Small arrays (< 100K): std::lower_bound. L2 cache works. Algorithm choice is noise against I/O cost and lock contention.

100K–1M, uniform distribution confirmed: Interpolation wins 1.3–1.5×. The cost is runtime verification: sample the gaps, compute coefficient of variation (CV < 0.5 = likely uniform). But your distribution must stay stable forever. Most systems don’t monitor for drift. A shift is a 475× regression. That’s not worth 1.3×.

1M+ arrays or 64-bit keys: Use std::lower_bound. O(log n) guaranteed, small constants, branch prediction works perfectly. Interpolation’s downside (475× if distribution changes) exceeds the 1.3× upside. Don’t take the bet.
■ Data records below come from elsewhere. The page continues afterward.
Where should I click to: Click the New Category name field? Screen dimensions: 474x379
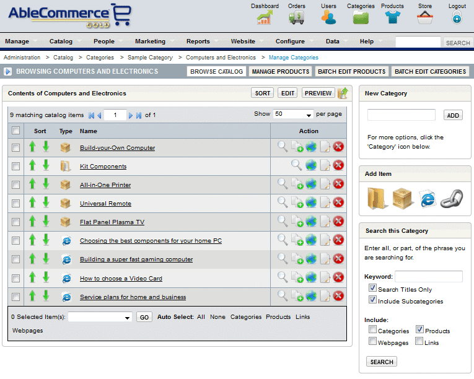click(x=401, y=115)

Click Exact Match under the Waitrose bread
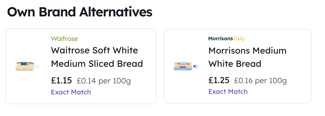coord(71,92)
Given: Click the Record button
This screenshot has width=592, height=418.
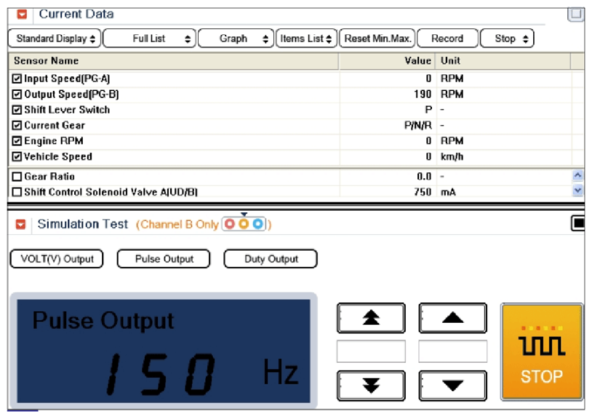Looking at the screenshot, I should pyautogui.click(x=447, y=39).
16-bit data in hot loops (Roaring Bitmaps, columnar databases): Benchmark quad search on your hardware. Lemire got 2× on Emerald Rapids. On Haswell, it’s 2–7% slower—close enough that newer silicon might change the outcome. But you’re committing to 100+ lines of SIMD code, high maintenance burden, and one off-by-one error = silent corruption. Only take this if you can fuzz the implementation thoroughly and stay on top of compiler changes.

Radix for linear search: Never use it. It’s 10–14× slower than interpolation. If you need branchless, quad search is the answer. Radix shines in histogram sort, counting sort, radix trees—not array search.

If Interpolation Tempts You

Verify the distribution first:

bool is_likely_uniform(const std::vector<uint32_t>& arr, size_t samples = 1000) {
    if (arr.size() < samples) return false;
    
    // Sample from the array
    std::vector<uint64_t> gaps;
    for (size_t i = 0; i < samples - 1; ++i) {
        size_t idx = i * arr.size() / samples;
        gaps.push_back(arr[idx + 1] - arr[idx]);
    }
    
    // Compute coefficient of variation
    double mean = std::accumulate(gaps.begin(), gaps.end(), 0.0) / gaps.size();
    double variance = 0;
    for (auto g : gaps) variance += (g - mean) * (g - mean);
    variance /= gaps.size();
    
    double cv = std::sqrt(variance) / mean;
    return cv < 0.5;  // High uniformity if CV < 0.5
}

Most production systems use std::lower_bound everywhere. Not because developers are lazy. Because the math doesn’t justify the complexity.

A 1.3× speedup doesn’t pay for distribution checking, code maintenance, monitoring for drift, or the 475× regression risk if your assumptions break. std::lower_bound offers O(log n) guaranteed, predictable branches, small constants, and no surprises. It’s not the fastest on every workload. It’s the safest bet when you don’t own your data distribution.

Interpolation, quad search, radix search live in narrow niches. You’d need to prove your data actually fits the niche, benchmark your hardware, and commit to maintaining the variant. For most systems, 1.3× doesn’t justify that cost.

Bench your hardware. Measure your data distribution. If you find 1.3–2× speedup and your data is stable, take the optimization. Otherwise, std::lower_bound won’t let you down.